• _AIM OF THE TASK_: Restate each record exactly as it was written.

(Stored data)
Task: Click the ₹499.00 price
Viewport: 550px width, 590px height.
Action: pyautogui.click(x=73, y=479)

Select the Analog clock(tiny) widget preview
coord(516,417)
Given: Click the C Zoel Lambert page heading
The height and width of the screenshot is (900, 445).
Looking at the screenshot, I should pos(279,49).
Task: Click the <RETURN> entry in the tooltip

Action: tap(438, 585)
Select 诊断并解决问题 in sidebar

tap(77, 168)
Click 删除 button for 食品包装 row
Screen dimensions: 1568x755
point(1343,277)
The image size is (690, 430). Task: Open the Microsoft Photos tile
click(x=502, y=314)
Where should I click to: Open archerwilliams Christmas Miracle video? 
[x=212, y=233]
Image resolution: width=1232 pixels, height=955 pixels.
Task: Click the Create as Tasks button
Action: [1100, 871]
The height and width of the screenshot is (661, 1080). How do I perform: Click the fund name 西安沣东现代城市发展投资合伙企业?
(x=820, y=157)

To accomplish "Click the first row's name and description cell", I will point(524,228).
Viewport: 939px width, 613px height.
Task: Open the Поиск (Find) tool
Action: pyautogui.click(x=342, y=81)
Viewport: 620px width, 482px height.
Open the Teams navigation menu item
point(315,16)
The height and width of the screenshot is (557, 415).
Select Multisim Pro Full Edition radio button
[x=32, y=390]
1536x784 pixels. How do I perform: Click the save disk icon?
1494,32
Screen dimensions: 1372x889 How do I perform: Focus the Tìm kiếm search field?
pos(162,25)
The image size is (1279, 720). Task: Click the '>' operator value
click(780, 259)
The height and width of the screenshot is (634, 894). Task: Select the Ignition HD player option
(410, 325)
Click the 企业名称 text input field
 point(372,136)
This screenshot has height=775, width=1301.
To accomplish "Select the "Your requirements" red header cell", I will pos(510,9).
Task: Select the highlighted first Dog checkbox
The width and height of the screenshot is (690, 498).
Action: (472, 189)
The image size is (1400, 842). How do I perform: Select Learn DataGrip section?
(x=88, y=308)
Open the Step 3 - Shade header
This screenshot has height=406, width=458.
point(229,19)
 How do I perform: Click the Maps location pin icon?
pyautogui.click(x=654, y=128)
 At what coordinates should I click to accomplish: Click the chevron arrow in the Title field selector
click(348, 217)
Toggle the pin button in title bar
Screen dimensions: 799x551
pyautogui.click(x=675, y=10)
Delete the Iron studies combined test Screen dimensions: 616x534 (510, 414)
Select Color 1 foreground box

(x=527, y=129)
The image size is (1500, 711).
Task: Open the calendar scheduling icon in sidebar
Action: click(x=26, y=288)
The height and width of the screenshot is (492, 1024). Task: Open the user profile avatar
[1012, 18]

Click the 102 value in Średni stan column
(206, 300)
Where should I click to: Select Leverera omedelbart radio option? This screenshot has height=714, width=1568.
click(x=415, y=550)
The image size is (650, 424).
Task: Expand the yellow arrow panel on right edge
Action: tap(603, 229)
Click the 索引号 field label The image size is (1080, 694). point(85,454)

• _THE COMPLETED TASK_:
Task: Click the ₹499.00 price
Viewport: 550px width, 590px height.
Action: pyautogui.click(x=73, y=479)

Select the Analog clock(tiny) widget preview
coord(516,417)
Given: Click the C Zoel Lambert page heading
The height and width of the screenshot is (900, 445).
Looking at the screenshot, I should pos(279,49).
Task: Click the <RETURN> entry in the tooltip

Action: tap(438, 585)
Select 诊断并解决问题 in sidebar

tap(77, 168)
Click 删除 button for 食品包装 row
Screen dimensions: 1568x755
point(1343,277)
The image size is (690, 430). Task: Open the Microsoft Photos tile
click(x=502, y=314)
Where should I click to: Open archerwilliams Christmas Miracle video? 
[x=212, y=233]
Image resolution: width=1232 pixels, height=955 pixels.
Task: Click the Create as Tasks button
Action: [1100, 871]
The height and width of the screenshot is (661, 1080). How do I perform: Click the fund name 西安沣东现代城市发展投资合伙企业?
(x=820, y=157)

To accomplish "Click the first row's name and description cell", I will point(524,228).
Viewport: 939px width, 613px height.
Task: Open the Поиск (Find) tool
Action: pyautogui.click(x=342, y=81)
Viewport: 620px width, 482px height.
Open the Teams navigation menu item
point(315,16)
The height and width of the screenshot is (557, 415).
Select Multisim Pro Full Edition radio button
[x=32, y=390]
1536x784 pixels. How do I perform: Click the save disk icon?
1494,32
Screen dimensions: 1372x889 How do I perform: Focus the Tìm kiếm search field?
pos(162,25)
The image size is (1279, 720). Task: Click the '>' operator value
click(780, 259)
The height and width of the screenshot is (634, 894). Task: Select the Ignition HD player option
(410, 325)
Click the 企业名称 text input field
 point(372,136)
This screenshot has height=775, width=1301.
To accomplish "Select the "Your requirements" red header cell", I will pos(510,9).
Task: Select the highlighted first Dog checkbox
The width and height of the screenshot is (690, 498).
Action: (472, 189)
The image size is (1400, 842). How do I perform: Select Learn DataGrip section?
(x=88, y=308)
Open the Step 3 - Shade header
This screenshot has height=406, width=458.
point(229,19)
 How do I perform: Click the Maps location pin icon?
pyautogui.click(x=654, y=128)
 At what coordinates should I click to accomplish: Click the chevron arrow in the Title field selector
click(348, 217)
Toggle the pin button in title bar
Screen dimensions: 799x551
pyautogui.click(x=675, y=10)
Delete the Iron studies combined test Screen dimensions: 616x534 (510, 414)
Select Color 1 foreground box

(x=527, y=129)
The image size is (1500, 711).
Task: Open the calendar scheduling icon in sidebar
Action: click(x=26, y=288)
The height and width of the screenshot is (492, 1024). Task: Open the user profile avatar
[1012, 18]

Click the 102 value in Średni stan column
(206, 300)
Where should I click to: Select Leverera omedelbart radio option? This screenshot has height=714, width=1568.
click(x=415, y=550)
The image size is (650, 424).
Task: Expand the yellow arrow panel on right edge
Action: tap(603, 229)
Click the 索引号 field label The image size is (1080, 694). point(85,454)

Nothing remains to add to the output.